O FMI recomenda a manutenção de uma política fiscal com foco na redução gradual da dívida pública, mas que evite tanto prejudicar o crescimento quanto elevar os gastos correntes.

"Os esforços de consolidação fiscal devem evitar impor uma carga excessiva sobre os gastos em infraestrutura (necessários para respaldar o crescimento no médio prazo), e é preciso resistir às pressões para aumentar os gastos correntes", diz o relatório.

Riscos

Como já havia alertado em seu panorama sobre a economia global, lançado no mês passado durante reunião anual conjunta com o Banco Mundial, em Washington, o FMI volta a afirmar que a atual desaceleração da economia mundial, pressionada pelo crescimento menor nos países avançados, tem um impacto negativo nos mercados financeiros mundiais.

No caso dos preços das commodities, o patamar ainda permanece elevado, apesar de quedas recentes, o que continua a beneficiar a América Latina, mas a situação pode mudar.

O Fundo adverte que os riscos permanecem altos e que uma eventual deterioração no cenário externo debilitaria ainda mais a já escassa confiança dos mercados, contagiando os emergentes.

"Uma forte desaceleração na Ásia – provocada, por exemplo, por uma recessão nas economias avançadas – poderia afetar ainda mais os preços das commodities, o que teria efeitos negativos nos países exportadores de matérias-primas da América Latina", diz o relatório.

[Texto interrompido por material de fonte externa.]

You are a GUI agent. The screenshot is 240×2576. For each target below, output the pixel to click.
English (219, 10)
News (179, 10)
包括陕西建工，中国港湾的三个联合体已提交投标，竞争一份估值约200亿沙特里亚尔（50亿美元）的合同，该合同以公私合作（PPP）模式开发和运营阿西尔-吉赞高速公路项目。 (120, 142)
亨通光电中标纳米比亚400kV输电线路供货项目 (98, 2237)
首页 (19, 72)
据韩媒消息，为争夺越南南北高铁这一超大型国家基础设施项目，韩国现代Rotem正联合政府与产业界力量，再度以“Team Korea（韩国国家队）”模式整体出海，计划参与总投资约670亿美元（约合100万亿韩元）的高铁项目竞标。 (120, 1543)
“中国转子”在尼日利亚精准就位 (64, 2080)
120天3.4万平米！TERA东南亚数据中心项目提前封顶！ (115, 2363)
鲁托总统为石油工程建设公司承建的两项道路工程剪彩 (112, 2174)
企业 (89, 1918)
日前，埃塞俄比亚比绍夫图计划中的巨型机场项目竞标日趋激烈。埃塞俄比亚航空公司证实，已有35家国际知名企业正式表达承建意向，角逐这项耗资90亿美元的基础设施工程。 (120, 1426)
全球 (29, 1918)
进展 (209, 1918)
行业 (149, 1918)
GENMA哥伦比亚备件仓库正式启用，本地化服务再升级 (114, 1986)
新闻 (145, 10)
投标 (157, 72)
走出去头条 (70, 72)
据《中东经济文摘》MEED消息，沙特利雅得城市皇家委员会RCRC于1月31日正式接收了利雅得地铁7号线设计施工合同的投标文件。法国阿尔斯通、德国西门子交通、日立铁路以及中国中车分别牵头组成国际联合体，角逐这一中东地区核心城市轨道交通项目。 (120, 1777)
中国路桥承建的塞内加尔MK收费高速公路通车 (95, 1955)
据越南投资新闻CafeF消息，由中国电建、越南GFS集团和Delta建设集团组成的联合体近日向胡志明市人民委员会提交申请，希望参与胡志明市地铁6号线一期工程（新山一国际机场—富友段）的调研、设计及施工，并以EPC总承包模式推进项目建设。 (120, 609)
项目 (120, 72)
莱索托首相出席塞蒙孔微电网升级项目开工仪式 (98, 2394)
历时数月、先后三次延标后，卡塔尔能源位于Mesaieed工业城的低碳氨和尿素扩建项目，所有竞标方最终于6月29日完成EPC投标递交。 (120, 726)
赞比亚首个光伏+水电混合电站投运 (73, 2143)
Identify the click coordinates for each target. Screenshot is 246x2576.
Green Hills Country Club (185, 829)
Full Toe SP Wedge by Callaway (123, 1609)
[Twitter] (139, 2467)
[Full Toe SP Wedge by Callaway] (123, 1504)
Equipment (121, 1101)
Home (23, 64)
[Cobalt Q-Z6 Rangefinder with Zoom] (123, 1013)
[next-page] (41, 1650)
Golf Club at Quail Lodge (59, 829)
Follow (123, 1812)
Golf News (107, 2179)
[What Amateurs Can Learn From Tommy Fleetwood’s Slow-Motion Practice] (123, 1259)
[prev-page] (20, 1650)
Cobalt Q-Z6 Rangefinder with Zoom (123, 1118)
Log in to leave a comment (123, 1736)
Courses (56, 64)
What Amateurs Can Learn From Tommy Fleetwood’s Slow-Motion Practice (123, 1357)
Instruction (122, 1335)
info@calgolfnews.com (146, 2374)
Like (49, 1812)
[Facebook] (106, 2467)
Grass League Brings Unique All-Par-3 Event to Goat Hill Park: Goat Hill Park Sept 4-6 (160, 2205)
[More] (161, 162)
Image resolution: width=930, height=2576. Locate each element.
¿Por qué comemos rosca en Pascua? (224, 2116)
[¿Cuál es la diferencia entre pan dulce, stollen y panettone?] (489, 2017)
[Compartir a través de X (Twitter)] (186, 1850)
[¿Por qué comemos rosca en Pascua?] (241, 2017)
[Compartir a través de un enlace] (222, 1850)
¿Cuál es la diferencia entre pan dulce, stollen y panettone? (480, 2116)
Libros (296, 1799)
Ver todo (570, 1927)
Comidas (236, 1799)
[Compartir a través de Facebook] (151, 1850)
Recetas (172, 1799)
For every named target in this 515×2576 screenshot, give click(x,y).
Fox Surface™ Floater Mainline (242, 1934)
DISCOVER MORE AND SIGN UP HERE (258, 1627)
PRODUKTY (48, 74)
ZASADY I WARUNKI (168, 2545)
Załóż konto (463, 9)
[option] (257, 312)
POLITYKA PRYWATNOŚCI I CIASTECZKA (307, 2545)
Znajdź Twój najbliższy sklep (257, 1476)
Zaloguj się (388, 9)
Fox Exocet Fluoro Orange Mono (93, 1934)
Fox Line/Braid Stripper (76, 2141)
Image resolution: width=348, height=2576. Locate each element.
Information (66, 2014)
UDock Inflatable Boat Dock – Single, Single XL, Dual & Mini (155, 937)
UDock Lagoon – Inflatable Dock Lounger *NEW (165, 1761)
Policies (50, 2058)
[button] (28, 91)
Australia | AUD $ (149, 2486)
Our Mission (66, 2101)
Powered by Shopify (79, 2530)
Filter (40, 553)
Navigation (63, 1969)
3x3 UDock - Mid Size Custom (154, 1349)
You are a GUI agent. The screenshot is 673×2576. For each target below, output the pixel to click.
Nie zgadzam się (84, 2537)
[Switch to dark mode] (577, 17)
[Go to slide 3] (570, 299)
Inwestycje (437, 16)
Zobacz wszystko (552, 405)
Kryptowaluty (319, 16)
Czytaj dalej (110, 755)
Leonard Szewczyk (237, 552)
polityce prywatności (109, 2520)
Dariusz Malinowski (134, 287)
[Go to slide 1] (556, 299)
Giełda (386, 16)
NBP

Em um cenário oposto, no caso de as incertezas em torno do crescimento mundial e os problemas nos países europeus serem dissipados rapidamente, o risco é de superaquecimento.

"(Esse cenário) poderia estabilizar os mercados financeiros e reduzir a aversão ao risco, o que provocaria um maior fluxo de capitais e aumentaria o risco de superaquecimento nos mercados emergentes", diz o documento.